Finally in 1987, I took the leap to pursue my dream: scraped together my savings, quit my secure Bank job and moved to New York to take an unpaid job in the Fox Channel 5 newsroom. I was lucky to have landed at Fox which at the time was a new and growing network, and was able to give someone like me opportunities to advance. Within a couple years, I worked my way up from fetching coffee and taking phone messages to being a news writer and producer, and ultimately on-air correspondent. It wasn't easy and the hardest part of it all was convincing my newsroom managers that as a petite Asian woman, I could still be tough and aggressive enough to be a good reporter. After several years of being a television reporter and covering many high profile news stories including the first World Trade Center bombing and the Lockerbie air disaster, I eventually went back to the World Bank, but this time as the executive producer and host of a new television series on development issues that was broadcast all over the world. It was an exciting opportunity to merge both of my passions in TV and economic development, and taught me the value of not being afraid to follow your passions and that it can lead to unexpected and amazing opportunities.

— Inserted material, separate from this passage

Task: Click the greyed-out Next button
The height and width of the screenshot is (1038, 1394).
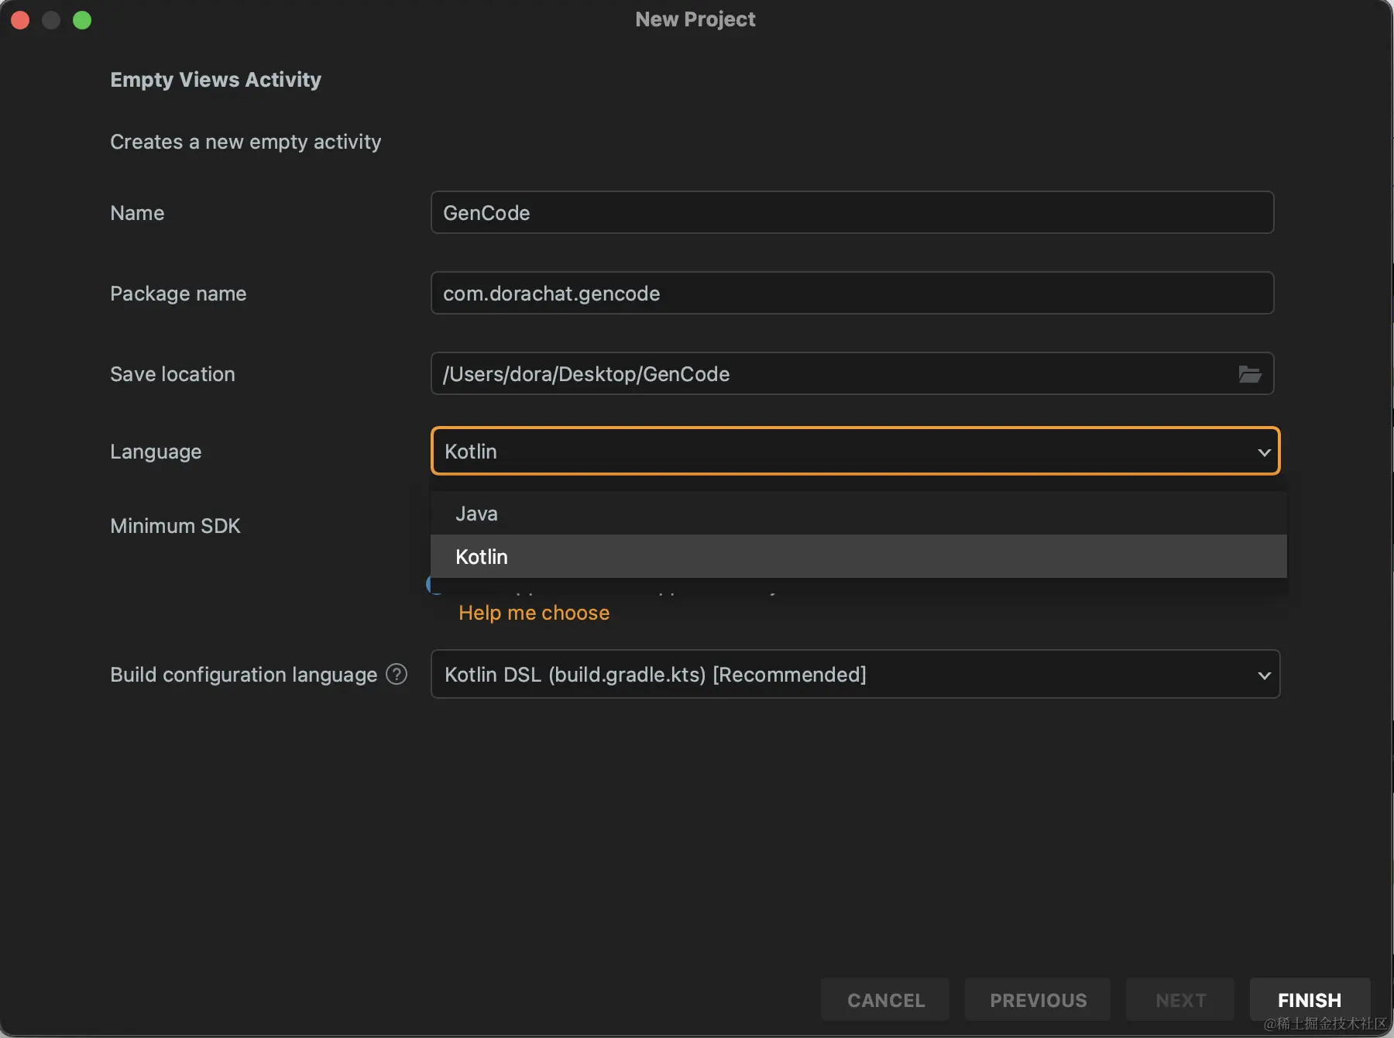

In my career, I've had my share of memorable experiences. Certainly the funniest has to be one that took place more than a decade ago during the infamous Woody Allen-Mia Farrow scandal. For those of you too young to remember this story, the media in New York and around the world were thrown into a frenzy when the movie star Mia Farrow accused her longtime boyfriend and famous film director, Woody Allen, of luring her adopted Korean-born daughter, Soon Yi, into an inappropriate relationship. Soon Yi and Woody eventually got married but at that time, this unexpected airing of celebrity dirty laundry sparked a wild media circus, with reporters and photographers actually camping out in front of Woody Allen's apartment building on one side of Manhattan's Central Park, and Mia Farrow's apartment on the other, hoping to get a photo or a soundbite. At the height of this scandal, I was assigned to cover this story and dispatched to Woody Allen's location. When I arrived there, fully expecting to join the media circus, I didn't know at first what was happening to me. Pop, pop, pop, all I could see was an endless explosion of bright lights blinding my eyes. It took me a few seconds to realize that all the paparazzi thought that I was Soon Yi! The more I protested and said I was not Soon Yi, the more pictures they shot. It wasn't until I finally pulled out my press pass and waved it in front of the paparazzi that they stopped.

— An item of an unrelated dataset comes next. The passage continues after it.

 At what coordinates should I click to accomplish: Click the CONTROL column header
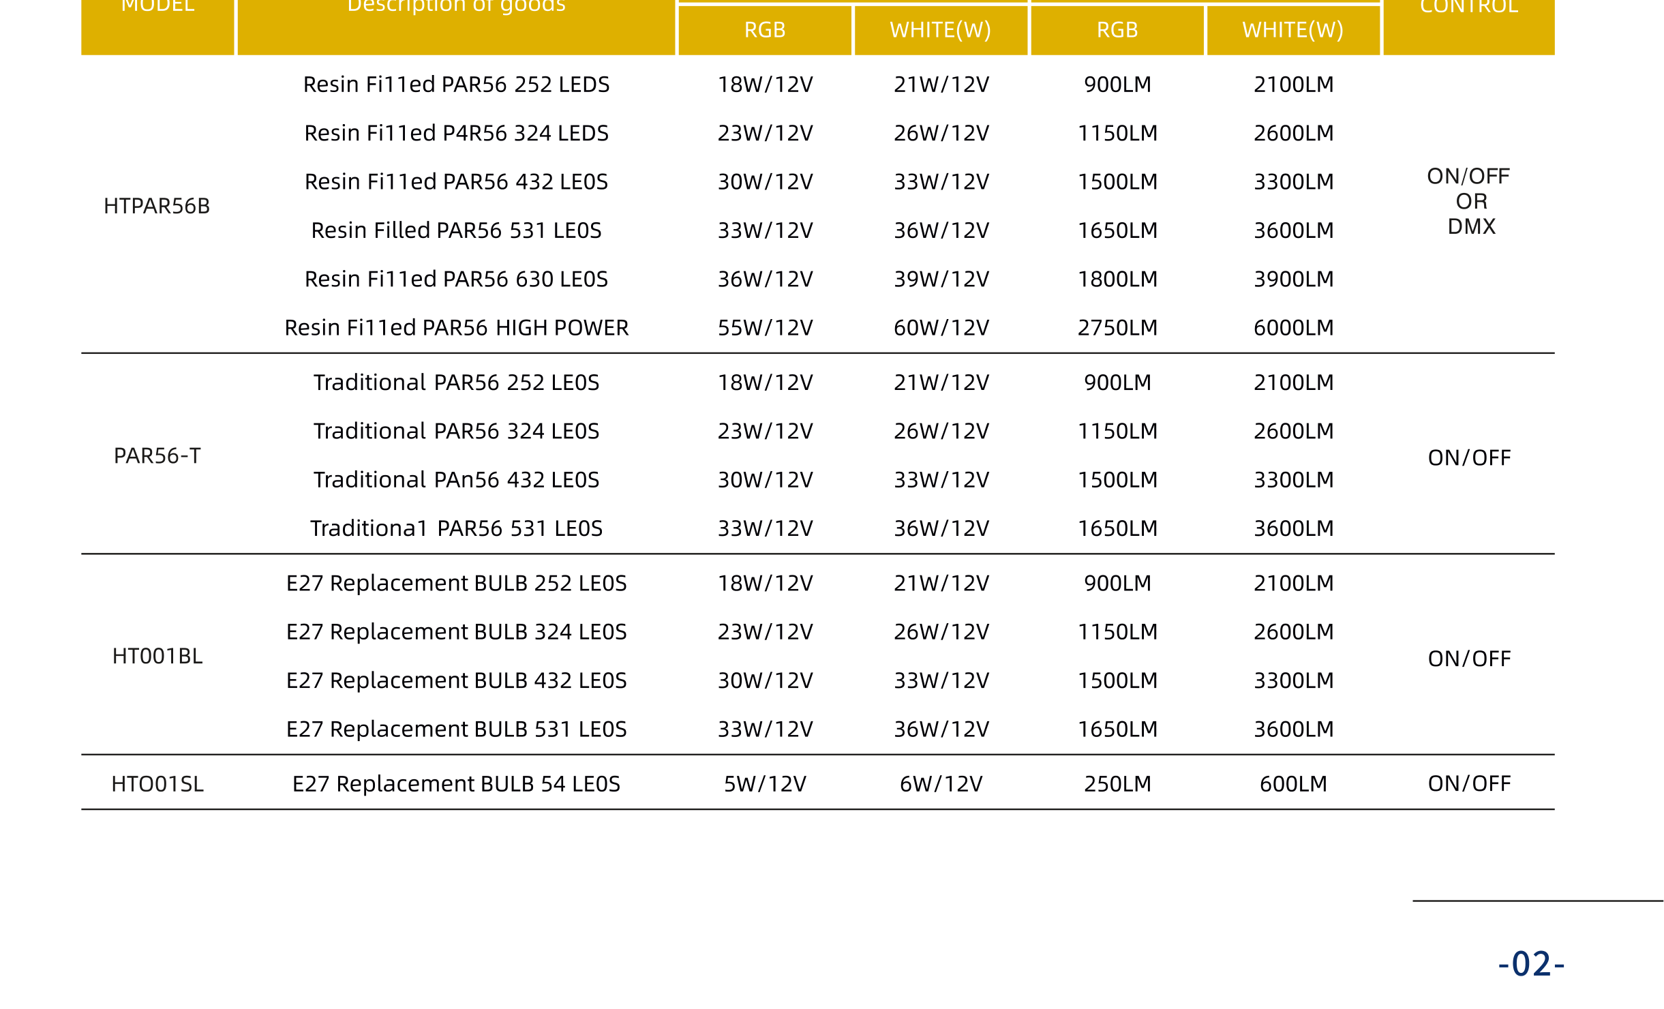click(1469, 8)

This story is funny but it also reminds us how easy it is for Asian Americans to get mistaken for each other, and how uncomfortable that can make us feel. My friend, Jeff Yang, a Harvard graduate and columnist for the San Francisco Chronicle once told me a story of how, when he was living in New York City, he rode his bike on a beautiful spring day to a friend's apartment. His good mood was ruined when the doorman at the apartment building kept motioning him to a back elevator at which point it dawned on him that the doorman assumed he was a Chinese restaurant delivery boy. Attorney and author Phoebe Eng writes in her book "Warrior Lessons" about the time she was on a business trip to Bangkok when she realized she had forgotten to wear her watch. She spotted a fellow business traveler, a Caucasian man in a suit and tie, on the street and asked him what time it was. He just turned away and said "no thanks"-it was then she realized that he thought she was a Thai prostitute.

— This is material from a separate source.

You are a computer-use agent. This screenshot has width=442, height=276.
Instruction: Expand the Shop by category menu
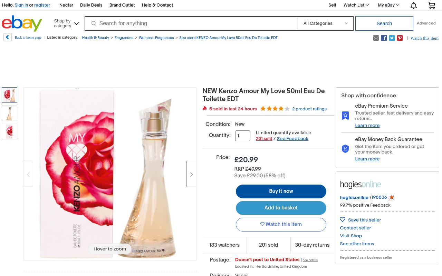66,23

These are the kinds of experiences that rattle us to our core. The shocking realization that the larger society can view us so differently from what we know ourselves to be. And that this has everything to do with our physical appearance and the stereotypes that other people may hold about us. These experiences can be funny like my Soon Yi story, or not so funny when we encounter racist attitudes or even deliberate policies, such as the internment of Americans of Japanese descent in this county during World War II. We think "oh that could never happen again", yet some of the same dynamics were disturbingly in play during the more recent Los Alamos spy scandal when a Chinese-American scientist, Wen Ho Lee, was falsely accused of leaking nuclear secrets to the Chinese government.

The unfortunate consequence of Asians being stereotyped, of course is that it can, quite naturally, bring out our defensive need to differentiate and distance ourselves from each other. As Koreans, we can say: "the Los Alamos scandal has nothing to do with me, I'm not Chinese". And even among Korean Americans, the second generation professional can resent being mistaken for a recent immigrant, bristling at such back-handed compliments as "oh, you speak English so well!!" The overriding reaction such experiences can provoke in us is one that divides us as Asian Americans: we look at each other and say "I'm different-I'm not like you. You are not part of my experience".

Now that I have also become a mother of two boys, I understand better where my parents were coming from. We all want to protect our children, stack the odds so that they will have financially secure futures. But what I also realize is that it's not enough for me to want my sons to do well individually without also considering-- and working to help tackle --larger questions and issues facing our community in this country. I could encourage my son to become a scientist, for instance, but I also need to help ensure that my American-born son will not face ridiculous questions about his patriotism if he applies for a high- security job, or gives a campaign donation, just because of his Asian ancestry. Or consider the reality that among men and women of my 1.5 or second generation in this country, who have gone to top colleges and amassed impressive work experience, so many are talking about the frustrations of facing the glass ceiling at work, wondering why they are not getting the management promotions they feel they deserve. Could this have to do with perceptions of Asians as excellent worker bees, but not leadership material? Or the reality of the Korean shop owners in Los Angeles during the 1992 riots who never thought it important to engage in community relations until their shops were destroyed in racially motivated attacks during the riots of 1992. What this teaches us is that it's not enough to just go about our daily business and avoid getting involved in the larger issues confronting us as a community. America is our home and the opportunity to shape our future as active participants and leaders, means putting ourselves in the driver's seat of our journey in this country, not just being passive passengers. It also means building more bridges to other communities- Asian, African, Latino--focusing less on our differences and more on the common experiences that unite us, and make us strong, forging new partnerships and working together to common goals that will benefit all of us.

And we are seeing real progress, beginning with events like todays. Organizations like the Institute for Corean-American Studies (ICAS) are playing a significant role in promoting mentoring, educational and development opportunities for new generations of leaders in our community. We also now have better networks and organizations, and new technology is making it easier for us to link up with each other and share information and support. You see more Asian faces in mainstream ads which indicates that advertisers are sitting up and taking notice of our purchasing power. More of us are considering careers that may not be as secure and lucrative personally, but have a larger social impact: in the media, politics, entertainment and social activism. More of us are donating our time and financial resources in our communities, supporting important work like what ICAS has been doing for decades.

America has changed a lot since my childhood. I am thankful that my children do not have to be the only Asian kids in their classes, but even if they were, they are still growing up in an America where they and their classmates are seeing more people who look like you and me on television, from news to sitcoms to political debates to rock concerts. We have a long way to go, but I believe we are all part of a powerful wave of change that's transforming the face of America; how we see ourselves and how others see us. And I know that it's going to be harder and harder for people to stereotype us and lump us all together when we are getting out there in all our vibrant, confounding and human complexity, and we can stand up to ignorance and stereotypes and say proudly: yes, we are Korean Americans and we do speak English, some of us very well and yes, we have a sense of humor, some of us are even comedians, and we can be athletic, some of us are champions in our sports, and yes, some of us are even lousy at math! Above all, we are contributors, leaders, movers and shakers-and we deserve to become an active and influential voice in America.